KENDİNİ GÜVENDE HİSSETSİN: Çocuklar, ölümle ve ölümün ne olabileceği ile karşılaştıklarında endişelenir, çocukların da ölebileceğini öğrendiklerinde sarsılırlar. Bilmesi gereken en önemli şey, güvende olduğu ve sizin onunla ilgilenecek, yanında olacağınız olmalı.
KENDİYLE ÖZDEŞLEŞTİRİR: Televizyonda kendi yaşlarında bir çocuğun bir kazada öldüğünü duyan bir çocuk, sonraki günlerde herhangi bir araca binmek istemeyebilir. Veya savaşta çocukların öldüğünü duyan bir çocuk, savaşta öleceğine inanabilir.

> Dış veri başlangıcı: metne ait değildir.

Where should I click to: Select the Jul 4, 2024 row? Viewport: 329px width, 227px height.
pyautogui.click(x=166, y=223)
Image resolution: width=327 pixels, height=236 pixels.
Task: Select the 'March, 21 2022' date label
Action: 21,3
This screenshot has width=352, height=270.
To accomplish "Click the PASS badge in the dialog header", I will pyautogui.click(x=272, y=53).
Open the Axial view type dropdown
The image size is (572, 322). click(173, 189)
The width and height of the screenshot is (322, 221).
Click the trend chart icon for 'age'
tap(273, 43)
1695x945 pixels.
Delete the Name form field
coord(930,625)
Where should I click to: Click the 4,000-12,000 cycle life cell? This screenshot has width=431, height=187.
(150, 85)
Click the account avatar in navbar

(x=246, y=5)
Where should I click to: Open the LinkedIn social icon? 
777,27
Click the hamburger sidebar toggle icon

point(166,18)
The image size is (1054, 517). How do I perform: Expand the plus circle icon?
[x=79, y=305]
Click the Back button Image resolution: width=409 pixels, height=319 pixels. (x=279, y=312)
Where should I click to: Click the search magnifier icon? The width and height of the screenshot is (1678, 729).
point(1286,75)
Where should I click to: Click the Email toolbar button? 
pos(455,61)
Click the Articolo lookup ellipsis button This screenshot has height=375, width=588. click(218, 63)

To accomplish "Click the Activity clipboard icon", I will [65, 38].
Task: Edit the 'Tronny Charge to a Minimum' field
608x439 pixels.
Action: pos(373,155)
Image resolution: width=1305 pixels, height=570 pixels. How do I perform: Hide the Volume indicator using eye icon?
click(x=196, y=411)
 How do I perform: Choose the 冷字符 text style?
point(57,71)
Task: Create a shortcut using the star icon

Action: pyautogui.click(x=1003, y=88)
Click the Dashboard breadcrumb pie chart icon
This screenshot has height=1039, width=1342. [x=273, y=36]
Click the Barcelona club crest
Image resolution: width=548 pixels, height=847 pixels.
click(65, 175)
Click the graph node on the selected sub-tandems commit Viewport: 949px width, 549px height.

ONU GÖZLEMLEYİN: Çocuklar büyük korkularını uzun süre paylaşmazlar. Bu yüzden onu iyi gözlemlemeniz gerek. İzlediği haberlerden, duyduklarından ya da gördüklerinden tedirgin olduğunu fark ettiğinizde, daha fazla birlikte zaman geçirin. Ailenin birlikte keyifli vakit geçirmesi, gördükleri ile kendi yaşadıklarının ayırdına varmasını kolaylaştırır.
TELEVİZYONU SINIRLAYIN: Çocuğunuzun televizyondaki korkunç savaş sahnelerini görmesini önleyin ve yanında yaptığınız konuşmalarda dikkatli olun. Tedirgin olduğunu fark ettiğinizde onu rahatlatın ve konuşmaya teşvik edin.
GÜVENLİ BİR ORTAM SUNUN: Çocukların önemli bir bölümü tıpkı yetişkinler gibi, söz konusu travmatik deneyimler bile olsa son derece dayanıklı. İçlerindeki şüpheden ve korkudan bir süre sonra kendiliğinden çıkar ve çocuk olmaya devam ederler. Ancak her koşulda güven içinde konuşabileceği, kendini ifade edebileceği ve güvende hissedebileceği bir ortam yaratarak, yaşamı boyunca üzücü olaylarla başa çıkmasını sağlayabilecek beceriler edindirebilir ve duygusal güçlükler yaşama ihtimalini en aza indirebilirsiniz.
NASIL KONUŞACAKSINIZ?
Televizyonlar ve gazeteler ölen çocuklarla ilgili haberlerle doluyken, çocuğunuzla ilgili bilmeniz gereken en önemli şey, onun konuyla ilgili neler bildiği. Çok küçük çocukları karşınıza alıp dünyanın acı gerçeklerini önceden anlatmak gerekmese de, büyükler için yapmanız gerek. Bunu açık bir şekilde sormanız, bu konu hakkında konuşabileceği inancını kazandırır. Böylelikle kafasındaki soru işaretlerini tek başına yanıtlaması gerekmez. Savaş, terör ve tehlike konusunda çocuklarla konuşmak hiç kolay değil. Aşağıdaki öneriler bu konuda size yardımcı olacaktır...
1. Çocuğunuzun rahat bir şekilde konuşmaya başlamasını sağlayabilecek, kendini güvende hissedebileceği ortamlar yaratın. Konuşmak istemiyorsa, hazır olana kadar bekleyin ve zorlamayın.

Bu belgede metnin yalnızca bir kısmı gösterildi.